Task requirements:
Write out, word for word, the line that contains "Ethics and compliance (1118, 1986)" and each line after it down to the last line of the data below. Include nothing more.

Data for review section start

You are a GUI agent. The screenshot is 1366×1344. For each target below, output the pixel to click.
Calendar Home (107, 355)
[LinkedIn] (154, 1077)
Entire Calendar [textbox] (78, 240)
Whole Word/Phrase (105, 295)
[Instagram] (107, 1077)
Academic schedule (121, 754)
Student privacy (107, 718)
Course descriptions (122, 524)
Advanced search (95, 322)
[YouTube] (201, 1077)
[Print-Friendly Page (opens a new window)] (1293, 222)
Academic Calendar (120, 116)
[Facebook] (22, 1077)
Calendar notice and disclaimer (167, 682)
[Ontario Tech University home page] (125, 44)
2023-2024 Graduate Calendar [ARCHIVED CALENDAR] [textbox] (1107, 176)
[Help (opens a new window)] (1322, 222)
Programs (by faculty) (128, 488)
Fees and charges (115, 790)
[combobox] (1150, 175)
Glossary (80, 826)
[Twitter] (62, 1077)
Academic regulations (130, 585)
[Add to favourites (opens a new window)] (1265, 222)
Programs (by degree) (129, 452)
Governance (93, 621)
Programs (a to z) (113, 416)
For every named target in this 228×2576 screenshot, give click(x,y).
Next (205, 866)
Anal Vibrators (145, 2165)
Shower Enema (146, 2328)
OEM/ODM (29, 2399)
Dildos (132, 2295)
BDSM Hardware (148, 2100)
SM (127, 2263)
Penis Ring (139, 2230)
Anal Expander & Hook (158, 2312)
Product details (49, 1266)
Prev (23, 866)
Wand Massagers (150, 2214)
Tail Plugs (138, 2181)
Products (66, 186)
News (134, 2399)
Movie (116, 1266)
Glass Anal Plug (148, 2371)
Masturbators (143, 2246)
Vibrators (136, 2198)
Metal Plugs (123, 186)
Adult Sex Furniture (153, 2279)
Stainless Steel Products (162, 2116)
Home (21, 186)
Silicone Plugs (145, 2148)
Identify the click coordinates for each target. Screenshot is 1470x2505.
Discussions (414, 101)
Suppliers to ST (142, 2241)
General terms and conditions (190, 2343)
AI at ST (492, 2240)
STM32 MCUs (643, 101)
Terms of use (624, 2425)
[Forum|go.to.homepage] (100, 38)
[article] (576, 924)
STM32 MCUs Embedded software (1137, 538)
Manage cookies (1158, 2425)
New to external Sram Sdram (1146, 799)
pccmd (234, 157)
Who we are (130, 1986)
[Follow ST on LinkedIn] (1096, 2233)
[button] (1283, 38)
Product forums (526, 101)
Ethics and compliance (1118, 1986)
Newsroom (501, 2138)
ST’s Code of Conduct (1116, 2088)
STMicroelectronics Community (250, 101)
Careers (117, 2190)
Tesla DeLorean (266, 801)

Data for review section end

Expected answer:
Ethics and compliance (1118, 1986)
Newsroom (501, 2138)
ST’s Code of Conduct (1116, 2088)
STMicroelectronics Community (250, 101)
Careers (117, 2190)
Tesla DeLorean (266, 801)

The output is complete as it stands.